Feal’s article was offered by the MLA’s representatives this week as explaining the organization’s official stance toward Resolution 2014-1. In it, she noted that MLA members have the right to submit and debate resolutions, that contrary to popular belief, the MLA has not yet ratified the resolution, encourages members to read the text of the resolution, which is linked to the article, and notes the process entailed in ratification of the resolution.
Feal also cited an earlier statement by Nelson, a former president of the American Association of University Professors (AAUP), in which he said that “AAUP’s position on academic events is that they do not have to incorporate opposing points of view. I agree. It is the job of those who disagree with speakers to organize their own events to promote the positions they support.”
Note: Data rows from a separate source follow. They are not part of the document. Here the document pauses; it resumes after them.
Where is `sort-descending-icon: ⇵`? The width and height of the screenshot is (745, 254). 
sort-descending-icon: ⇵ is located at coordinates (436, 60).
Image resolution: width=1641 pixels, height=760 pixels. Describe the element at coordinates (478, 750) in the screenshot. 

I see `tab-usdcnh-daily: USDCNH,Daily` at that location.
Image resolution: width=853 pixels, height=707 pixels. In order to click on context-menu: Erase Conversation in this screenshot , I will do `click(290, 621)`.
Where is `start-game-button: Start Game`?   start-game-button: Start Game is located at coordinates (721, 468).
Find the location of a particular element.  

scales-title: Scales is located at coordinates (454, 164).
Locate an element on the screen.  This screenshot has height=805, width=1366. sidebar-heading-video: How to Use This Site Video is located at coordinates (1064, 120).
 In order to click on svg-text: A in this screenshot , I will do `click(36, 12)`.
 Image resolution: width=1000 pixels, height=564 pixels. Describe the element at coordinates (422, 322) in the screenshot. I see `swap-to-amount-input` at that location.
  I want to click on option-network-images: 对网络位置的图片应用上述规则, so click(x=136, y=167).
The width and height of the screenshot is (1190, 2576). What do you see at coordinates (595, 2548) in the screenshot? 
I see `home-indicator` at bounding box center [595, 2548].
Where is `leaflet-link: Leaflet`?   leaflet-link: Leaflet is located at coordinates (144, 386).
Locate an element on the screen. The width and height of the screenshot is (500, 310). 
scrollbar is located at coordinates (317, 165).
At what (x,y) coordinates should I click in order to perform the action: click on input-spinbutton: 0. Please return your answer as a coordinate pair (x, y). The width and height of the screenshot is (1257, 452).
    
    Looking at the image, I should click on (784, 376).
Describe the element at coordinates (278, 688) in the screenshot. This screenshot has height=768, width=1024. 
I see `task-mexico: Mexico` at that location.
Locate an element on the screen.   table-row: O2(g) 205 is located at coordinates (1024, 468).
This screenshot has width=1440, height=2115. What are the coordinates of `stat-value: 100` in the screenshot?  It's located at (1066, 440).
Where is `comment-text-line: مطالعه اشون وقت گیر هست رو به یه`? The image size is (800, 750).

That, say the organizers of MLA Members for Scholars’ Rights, is exactly what they are trying to do. Their list of complaints against the resolution is long, and they have attempted to publicize them to the MLA membership.
Nelson described the resolution as “flawed” because it “unfairly singles out only one country.” He complained that the evidence offered in support of the resolution cited the experiences of only four US academics, three of whom were ultimately allowed entry to Israel and the West Bank.
According to Nelson, in the course of his work with AAUP, he encountered denials of entry to academics in many states, and is familiar with cases in which academics have been similarly denied entry to the United States. “We believe maximizing freedom of entry and access for faculty worldwide will facilitate international understanding and enhance research and teaching everywhere,” Nelson wrote in a statement concerning the resolution. “We urge our fellow MLA members to join the hundreds already in opposition to this flawed resolution that unfairly singles out only one country.”
He added that there had been no actual investigation of the claims. The AAUP, he said, followed stringent guidelines for addressing concerns like those listed in the resolution while the MLA has no such guidelines.
“There is a fair question as to why we’re having resolutions about Israel with the number of problems in academia,” Shichtman asked, while noting that the resolution’s supporters framed it as an issue of academic freedom rather than of a purely political stance. “As a director of Jewish studies, I see in my community real anxiety about this rhetoric. In some cases, the rhetoric is excessive and these attacks stifle speech. It is getting harder and harder within the academy to speak in support of Israel — this issue is closing debate and not opening it.”
Shichtman is concerned that the resolution is “an early gesture for a more radical BDS proposal.” One such proposal, an emergency proposal to declare the MLA’s solidarity for the American Studies Association’s (ASA) pro-BDS stance, was voted down by a large margin during the January meeting.
Shichtman said, however, that the more radically pro-BDS resolution suffered because it was “put together very, very quickly”, it was brought forward late in the meeting, and, as an emergency proposal, it required an exceptionally large margin of support to pass.
But Resolution 2014-1, Shichtman warned, “will open the door” for future such resolutions. “That is what I think the framers of the proposal are hoping and expecting.”
Shichtman, however, believes that the MLA’s membership will make the right decision.
“I’m cautiously optimistic. I think it is a really bad proposal, objectively, and I think that most members are going to see that, because the logic in it is flawed and I think that many members of MLA understand that it is very inappropriate for us to single out a particular nation, and what it means for us to be singling out this particular nation.”